Secção do documento
·····

6 de Setembro de 1960 Senhor: A sua carta é um insulto grosseiro. A afirmação de que estaria disposto a ir de rastos até Moscovo é uma invenção dos meus adversários, se é que alguma vez eles a fizeram. No entanto, se estivesse convencido de que poderia realizar tal proeza apesar dos meus oitenta e oito anos, e que com ela poderia fazer qualquer coisa para preservar os meus compatriotas, ou quaisquer seres humanos, da destruição iminente pela guerra atómica, tentaria levá-la a cabo - embora seja minha convicção de que teria de ir igualmente de rastos até Washington. A forte probabilidade de extinção da raça humana num futuro próximo parece dever-se, em larga escala, às vistas curtas de dogmáticos intransigentes. Atentamente Bertrand Russell
«Gostaria de saber porque se colocou contra os Estados Unidos na atitude que tomaram no bloqueio de Cuba, em vez de criticar a União Soviética por mandar para a ilha todo aquele material enquanto prometia que nunca daria tal passo. Estou presentemente a estudar a sua filosofia na Universidade, e não consigo descortinar qualquer base para a sua atitude...»

·····

Registos brutos
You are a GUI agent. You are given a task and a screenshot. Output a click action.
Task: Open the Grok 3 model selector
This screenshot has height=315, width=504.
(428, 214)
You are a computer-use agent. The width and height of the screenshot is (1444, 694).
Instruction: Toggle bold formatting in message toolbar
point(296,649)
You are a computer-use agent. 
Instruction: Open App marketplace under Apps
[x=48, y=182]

·····

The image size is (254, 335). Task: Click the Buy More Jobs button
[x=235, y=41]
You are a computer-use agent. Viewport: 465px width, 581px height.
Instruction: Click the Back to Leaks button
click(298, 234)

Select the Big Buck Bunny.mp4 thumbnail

·····

Objetivo
Prossegue a correspondência de Bertrand Russell a partir do ponto em que termina. As linhas são material à parte, independente da correspondência de Bertrand Russell.

Resposta à tarefa
14 de Dezembro de 1962 Caro Sr Campbell: ... Critiquei os Estados
Unidos porque ameaçavam afundar navios soviéticos no alto mar, sabendo perfeitamente que
tal atitude iria desencadear uma guerra atómica generalizada. Atentamente Bertrand Russell
Uma das facetas mais notáveis da vida de Russell foi sempre a sua
afinidade com a juventude, cuja admiração foi aumentando à medida que ia envelhecendo.
Em 1961, quando fez uma conferência para estudantes da Faculdade de Economia de Londres,
pôde afirmar que 25 anos antes, quando realizava uma conferência no mesmo
estabelecimento de ensino, o presidente da mesa o tinha classificado de fóssil vitoriano.
«... Só por curiosidade: o que pensa da velhice?, e lê romances policiais?...»
9 de Fevereiro de 1963 Caro Sr. Larsen: Muito obrigado pela sua
amável carta. Leio muitos romances policiais, e considero a velhice a altura de lutar
pela dignidade humana - como qualquer outra idade. Atentamente Bertrand Russell
«... Participo-lhe que
fazemos anos no mesmo dia e que as minhas iniciais são iguais às suas! Vou fazer nove
anos.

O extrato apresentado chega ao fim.